A Glimpse into Tradition

Cambodia

A man, a woman, and a girl on a small motorbike drove ahead of our minivans, guiding us along a rutted road thick with dry season dust. Highland agriculturists across Southeast Asia widely use shifting cultivation, also known as swidden, to farm in these regions with low soil fertility where nutrients wash away down the hills. The mechanics of this type of farming were discussed in class but once we were in the highlands, we went to see for ourselves, as is the SFS way. A kind Indigenous Bunong family from the village of Dak Dam invited us to see their farm and ply them with questions. Going to a highland farm typically involves a steep descent and this visit was no different. Leaving our vans at the top of the nearest hill, students hiked down to the valley floor and then through some brakes of bamboo to our destination. The farm itself, still smoking from a recent burning of ground cover, stretched along the floor of the valley, beside a small spring the family uses for cooking and bathing. It is the season for the clearing and preparing of fields, hot and dusty work, and the only crop still visible in the ground was a row of pink and green pineapple plants.

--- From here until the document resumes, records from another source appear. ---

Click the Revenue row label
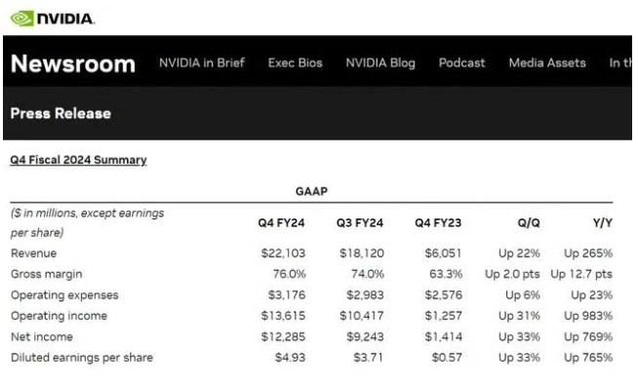Viewport: 638px width, 389px height. (x=34, y=253)
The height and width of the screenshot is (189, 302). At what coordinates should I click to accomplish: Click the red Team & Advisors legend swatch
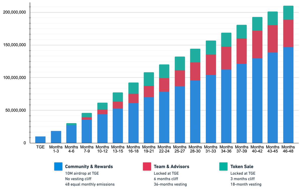[x=147, y=167]
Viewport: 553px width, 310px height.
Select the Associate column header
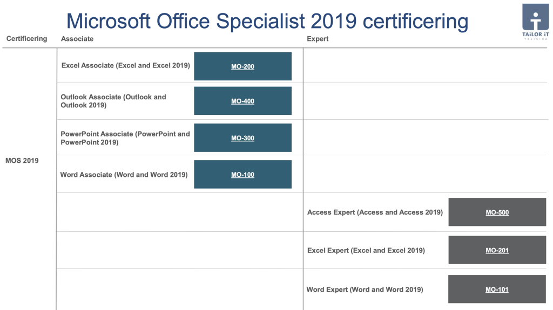tap(77, 39)
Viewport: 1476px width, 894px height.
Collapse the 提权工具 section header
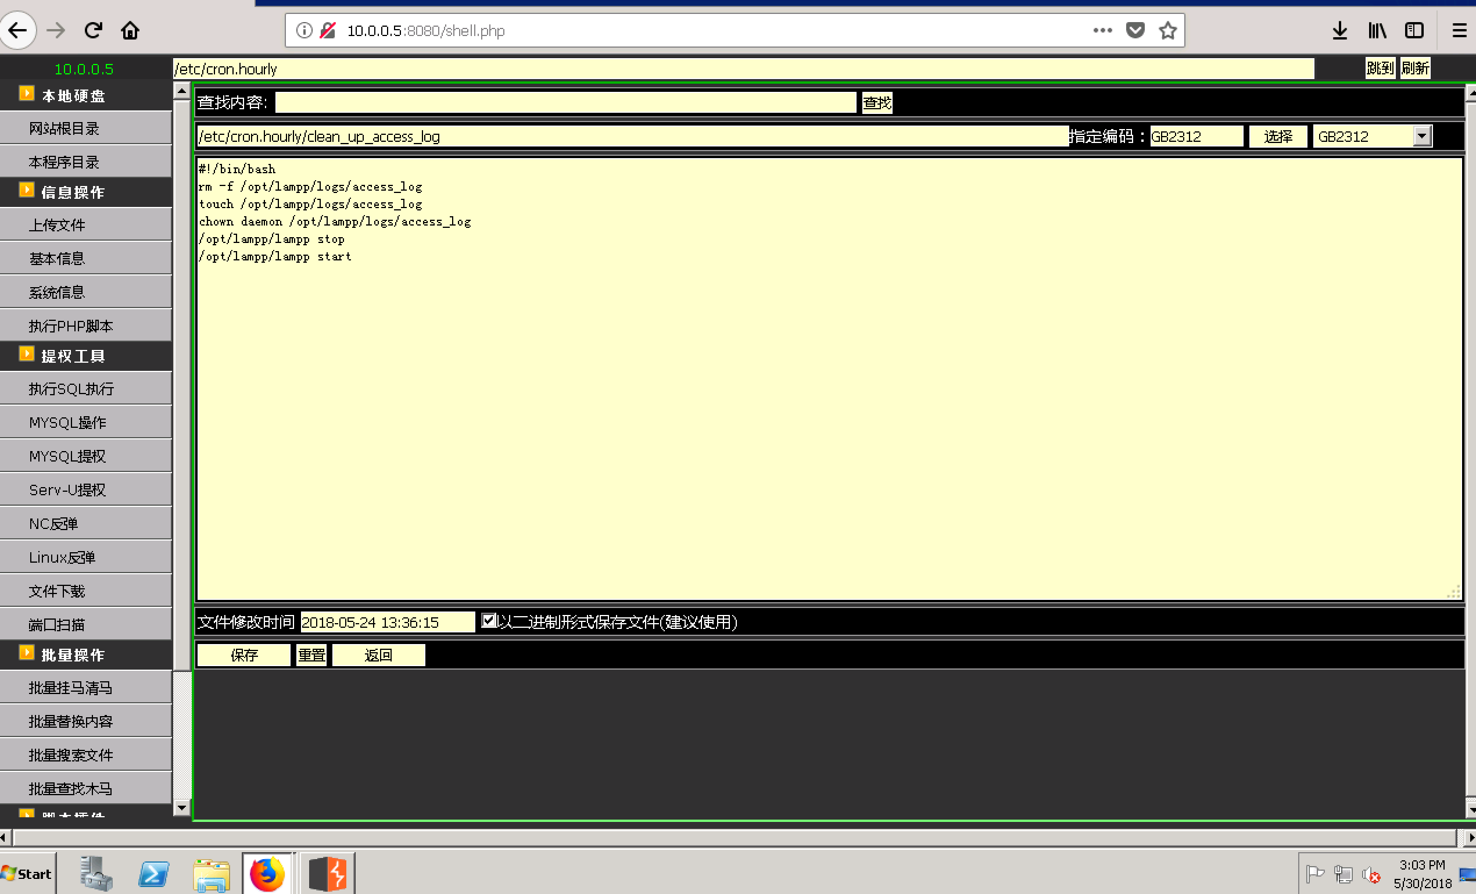coord(73,356)
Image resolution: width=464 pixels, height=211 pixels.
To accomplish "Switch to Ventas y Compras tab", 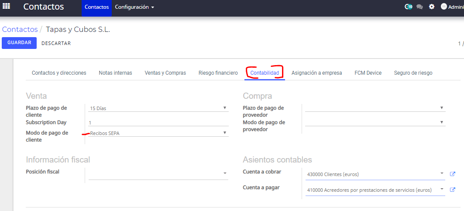I will pyautogui.click(x=165, y=73).
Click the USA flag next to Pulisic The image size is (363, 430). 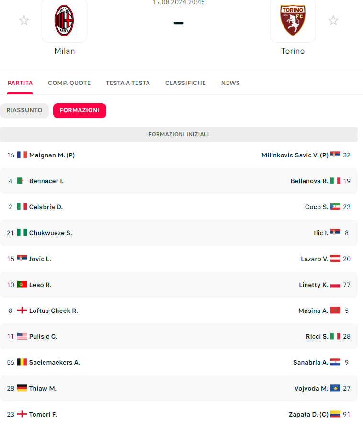(x=22, y=336)
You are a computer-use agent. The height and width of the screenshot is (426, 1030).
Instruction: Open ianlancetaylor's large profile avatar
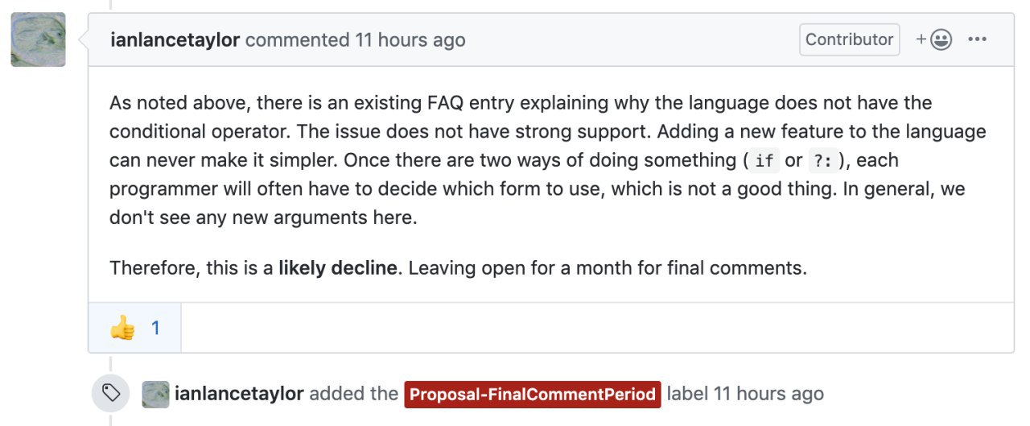(x=38, y=39)
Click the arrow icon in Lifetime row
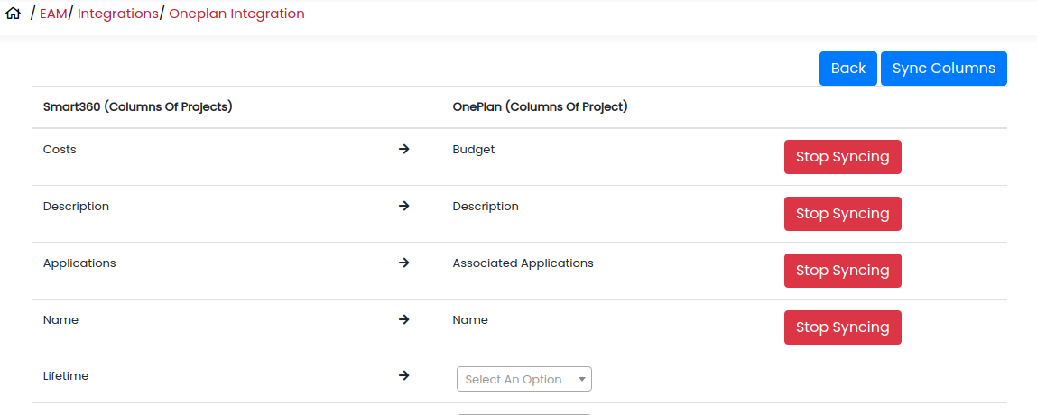Viewport: 1037px width, 415px height. [x=404, y=376]
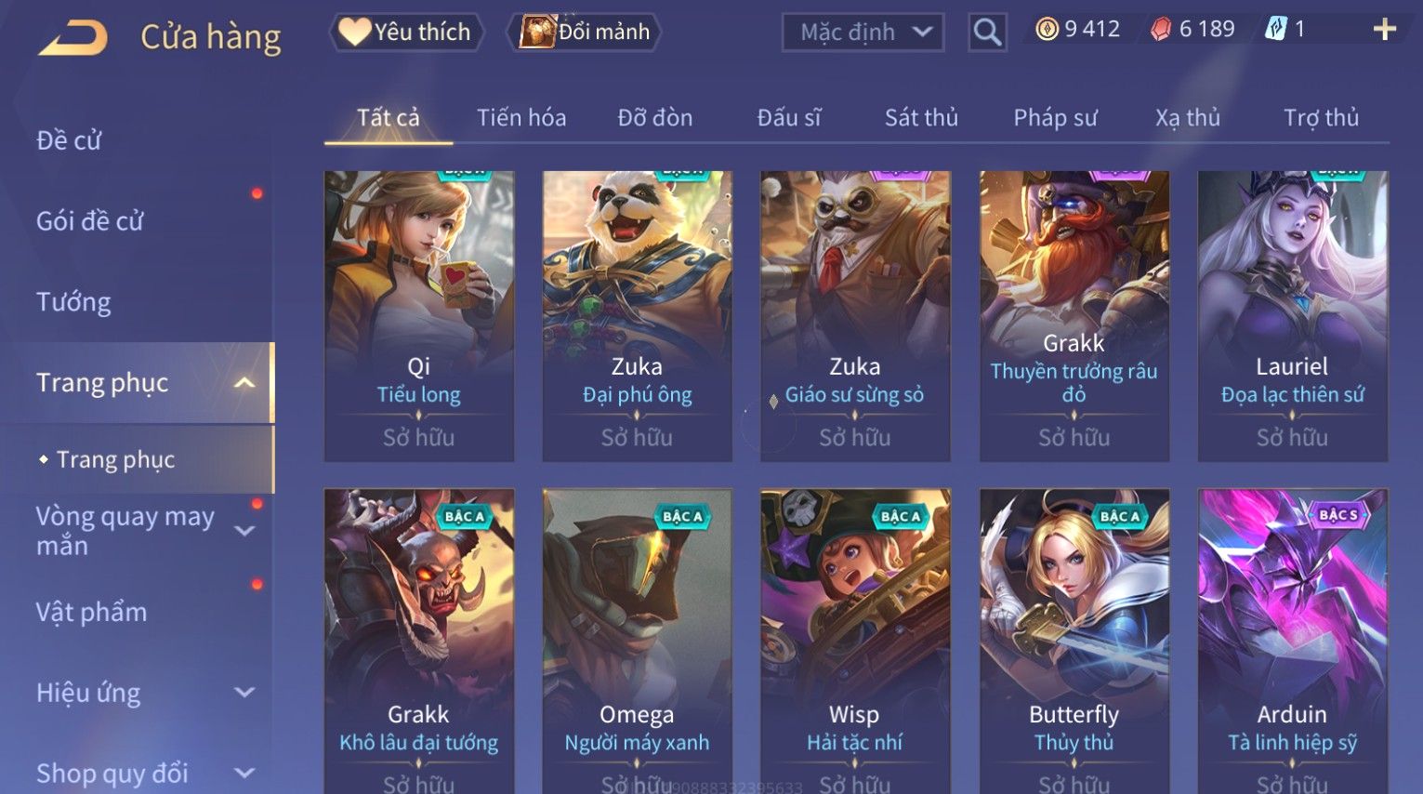1423x794 pixels.
Task: Switch to the Tiến hóa tab
Action: tap(521, 118)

Our hosts invited us to sit on the raised wooden floor of their farm hut, and then spoke of their livelihood practices. Dried sheaves of corn hung on a nail over the fire pit, keeping the corn kernels insect-free until planting season at the beginning of the wet season in a few months’ time. Pumpkin and gourd seeds rattled in gourd containers tucked along the walls beside traditional axes and machetes. Handwoven baskets were stacked along the rafters and walls.

 

 
Our hosts explained their traditional practices of mixed cropping, planting vegetables like pumpkin, maize, gourds, squash, chilis, cucumbers, and eggplant alongside their highland rice. The ash of the burned ground cover is the only traditional fertilizer. Eventually, the fields produce less yield, at which point families rotate through a series of plots that may lie fallow for 15-20 years between usage cycles. All crops are rainfed only, and the rice is harvested by hand by pulling the grains off the stalks and placing them in baskets worn around one’s waist. Their farm is several long miles from the permanent village. Like many of their neighbors, they ride or walk out to the hills in the morning, returning at the end of the day and sometimes sleeping for several nights at their farms in busy seasons.

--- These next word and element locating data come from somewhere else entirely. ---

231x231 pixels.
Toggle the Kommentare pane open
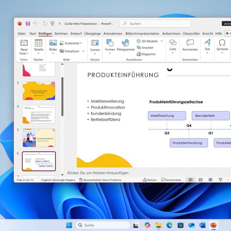coord(171,180)
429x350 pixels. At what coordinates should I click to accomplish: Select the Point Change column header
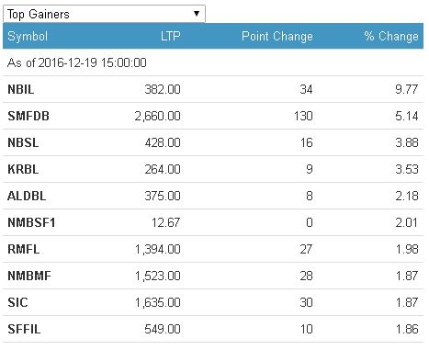tap(277, 36)
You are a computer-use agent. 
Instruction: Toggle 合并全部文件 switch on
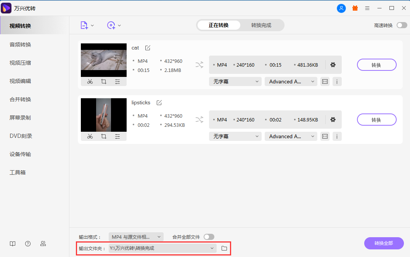tap(209, 236)
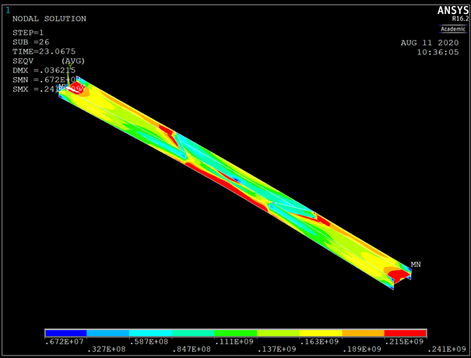The width and height of the screenshot is (471, 358).
Task: Pick the yellow legend color band
Action: tap(321, 333)
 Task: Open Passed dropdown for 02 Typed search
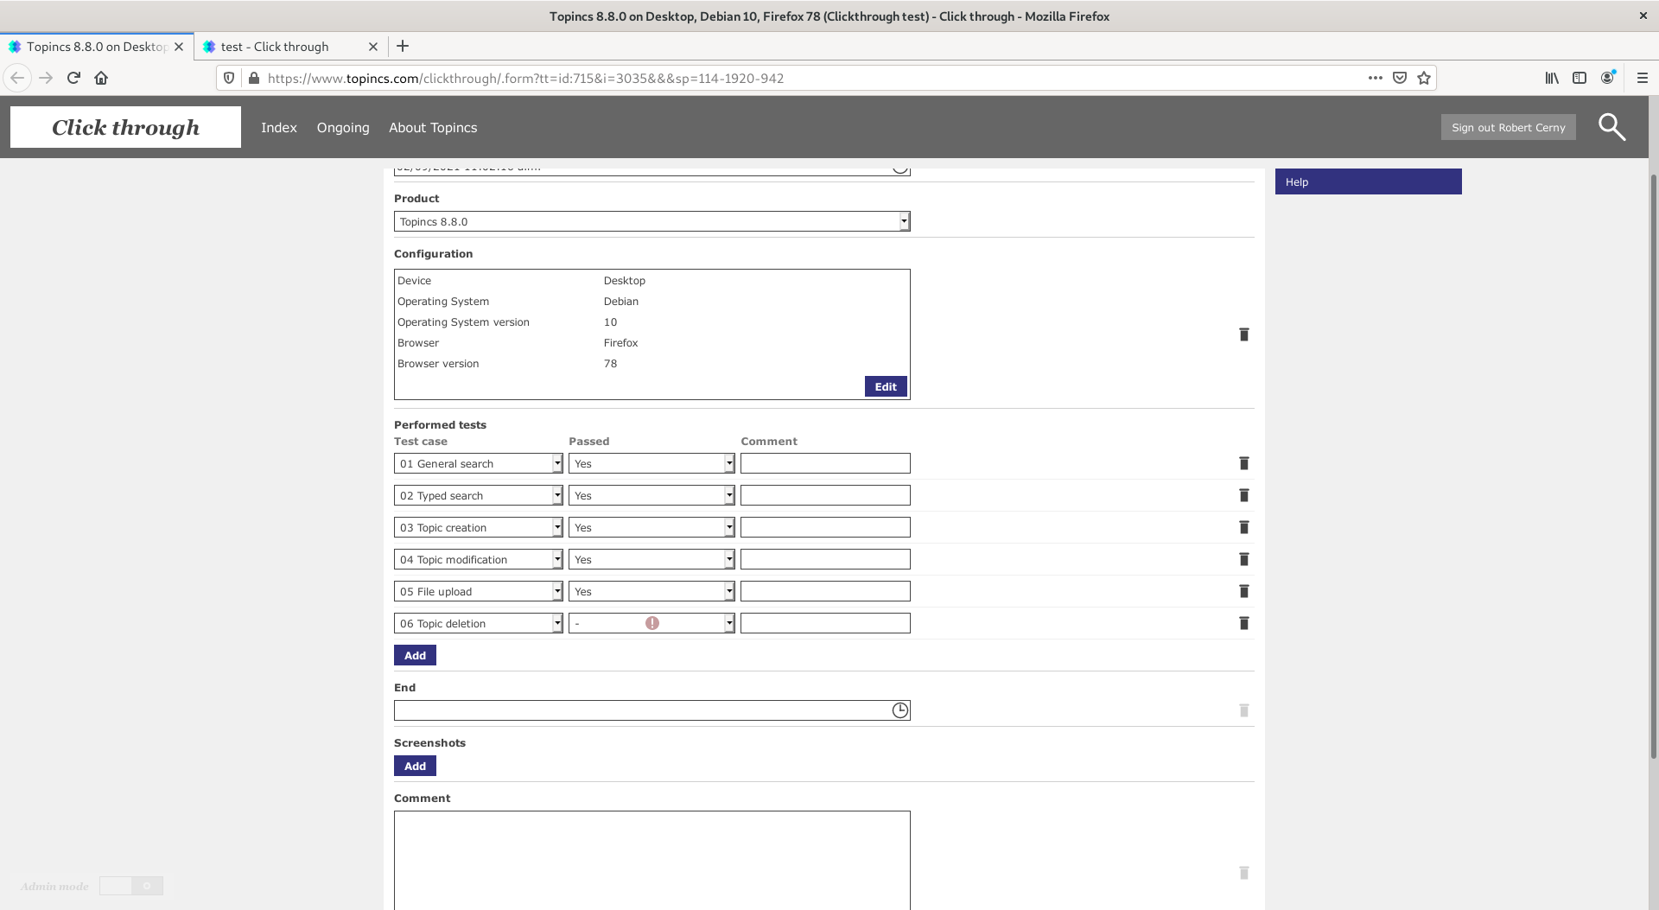(728, 495)
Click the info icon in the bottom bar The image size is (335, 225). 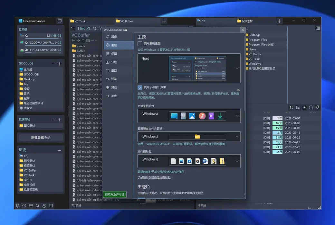(x=24, y=206)
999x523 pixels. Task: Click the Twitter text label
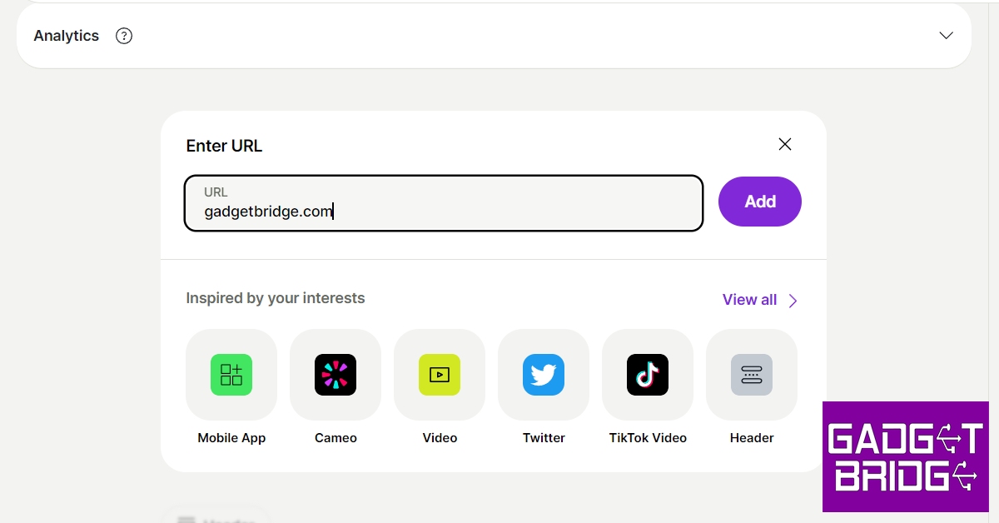[x=544, y=438]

This way of life is becoming rarer. Cash crops like rubber and pepper are on the rise in the highlands, for those with the economic capital to invest in them, often in-migrants from the Cambodian lowlands. Some indigenous people sell their land to outsiders, while others struggle to protect it. Our students study these complex and contentious issues. But for this one morning we were privileged to have a small glimpse into the lives of a family still practicing their traditional methods of subsistence agriculture.